Contracts and Negotiations

This is the first in a series of posts about contracts and negotiations between a Dominant and submissive.


At the beginning of a D/s relationship, many people feel the need to lay out the exact expectations from each partner. Often known as a contract, this is a formal agreement about the roles each will fulfill. It is important to note that these contracts are NOT legally binding, but within the relationship the expectation is that both parties will honor the conditions. This type of contract can protect you, or it can be used against you. It’s up to you to make sure the contract you negotiate protects you.

The formality of a contract may not be necessary in your situation, but many people prefer to have a written document to specify what happens in any gray areas that may come up. Our goal with these posts is to help you be aware of the pitfalls that can arise from a contract and how you can keep yourself out of what can become a dangerous or abusive situation.

Many of you are married or in long-term relationships already, so while it might seem these posts don’t apply to you, they can be adapted to fit many situations. Take a good look, and see if there are areas in your life that can benefit from solid negotiating skills, whether it’s professional or personal.

Remember, it’s up to you to look out for you.

Let’s start at the beginning, negotiating the contract or priveleges.
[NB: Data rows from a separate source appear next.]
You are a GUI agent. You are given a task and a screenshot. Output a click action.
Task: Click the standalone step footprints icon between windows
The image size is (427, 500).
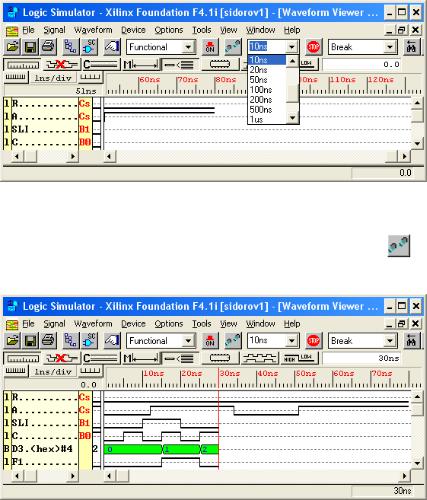pyautogui.click(x=399, y=246)
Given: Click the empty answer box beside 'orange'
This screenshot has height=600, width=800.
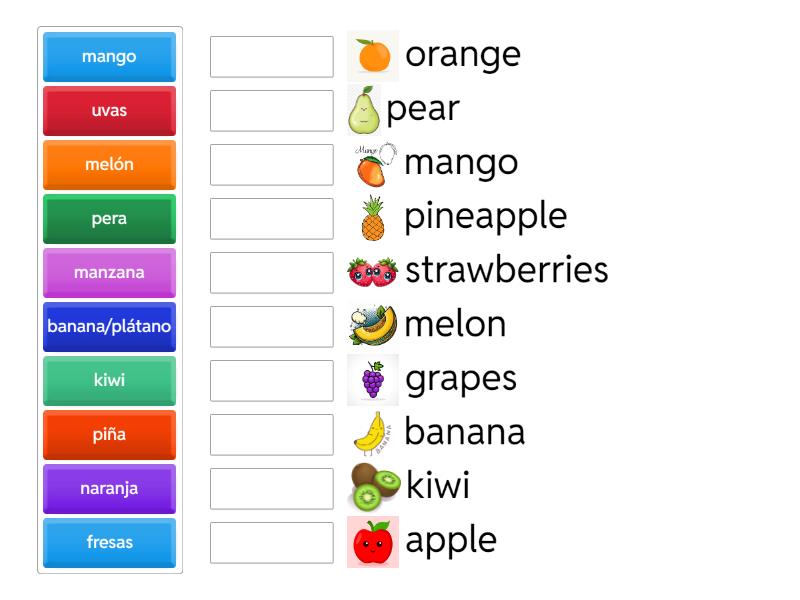Looking at the screenshot, I should [271, 57].
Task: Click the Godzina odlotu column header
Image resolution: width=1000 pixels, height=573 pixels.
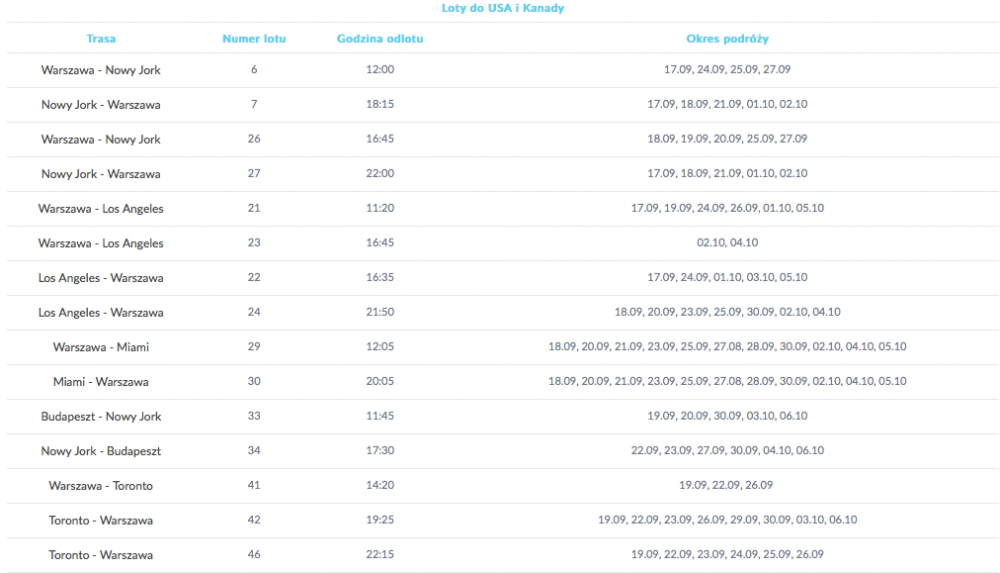Action: coord(380,38)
The following is adapted from several sources, including forum discussions on the topic.

Rules for Negotiations

1. As an adult, you are responsible for your own safety. Do not give up your rights as a human, or your sensibilities as an adult and put yourself in danger. Mental and physical abuse are not part BDSM or any healthy relationship. Never.

2. If you are new, or about to begin with someone new, set very short goals for your first encounters. You can escalate your relationship later. Start small. Build from there. If meeting outside of a public venue, follow every established rule for safe first encounters.

3. Define your safe words. Use them if you need to. Know where the door is and know that you can use it, too. Never put yourself into a situation where you have no experience with someone and can not access the door if you choose to leave.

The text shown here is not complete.